→ **Dataset records**:
==========

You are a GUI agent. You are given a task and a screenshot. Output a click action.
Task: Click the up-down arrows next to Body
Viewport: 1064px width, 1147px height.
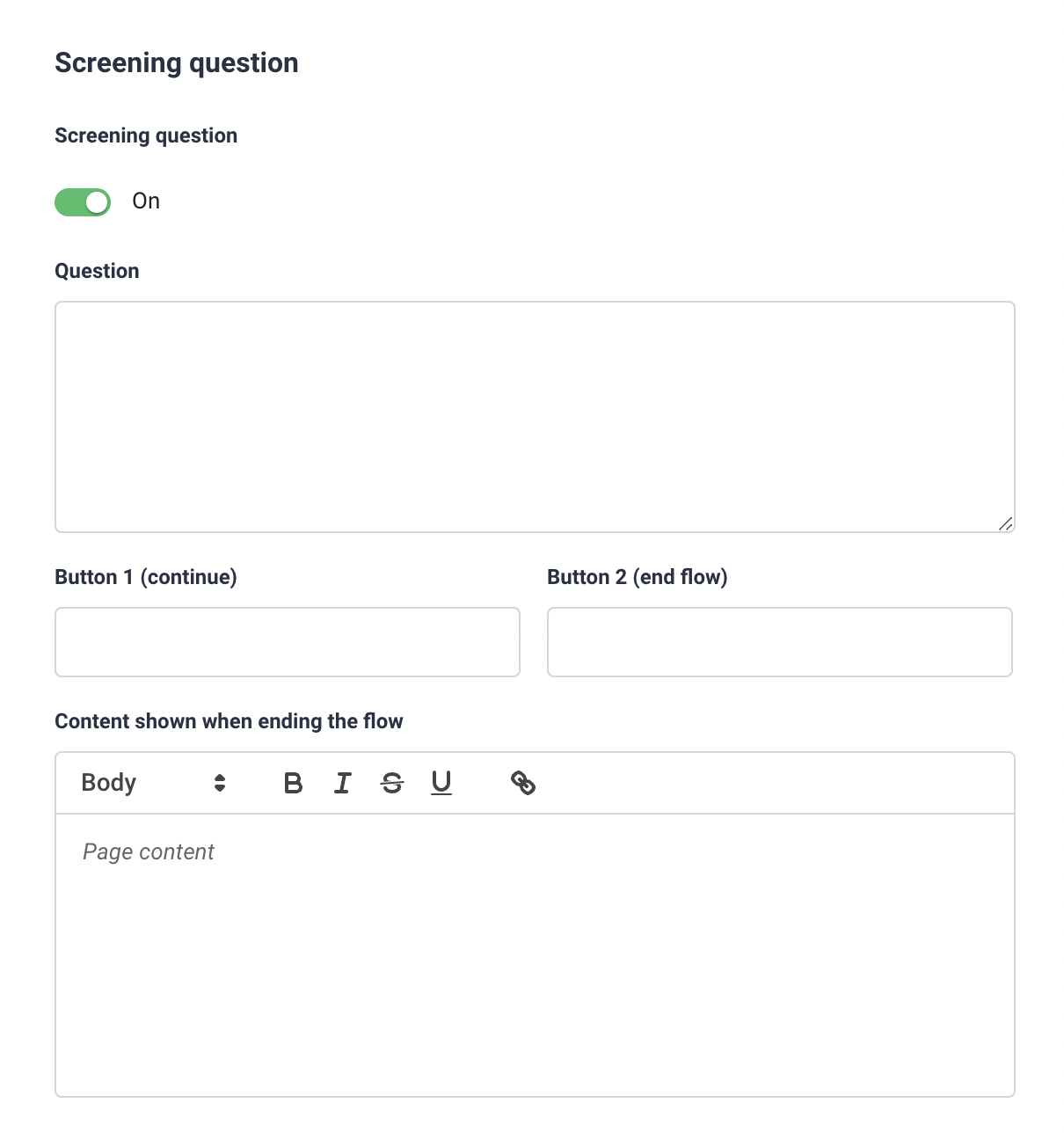click(220, 783)
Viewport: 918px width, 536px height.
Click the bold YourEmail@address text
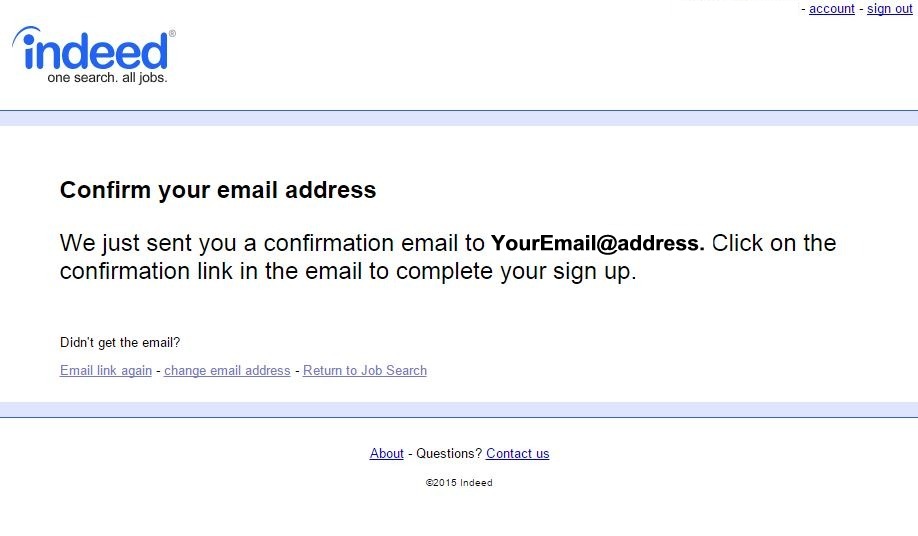pyautogui.click(x=597, y=243)
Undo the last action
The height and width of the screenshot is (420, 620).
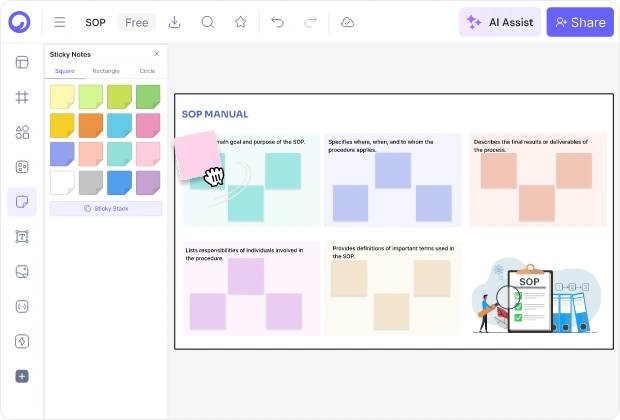pos(277,22)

==========

→ **Problem description**: Ignoring the pictures, write out word for word the lines from the line containing "Viewport: 1064px width, 1147px height." through the end of the material above.

→ **Completed task**:
Viewport: 1064px width, 1147px height.
click(220, 783)
Viewport: 918px width, 536px height.
Click the bold YourEmail@address text
pyautogui.click(x=597, y=243)
Undo the last action
The height and width of the screenshot is (420, 620).
pos(277,22)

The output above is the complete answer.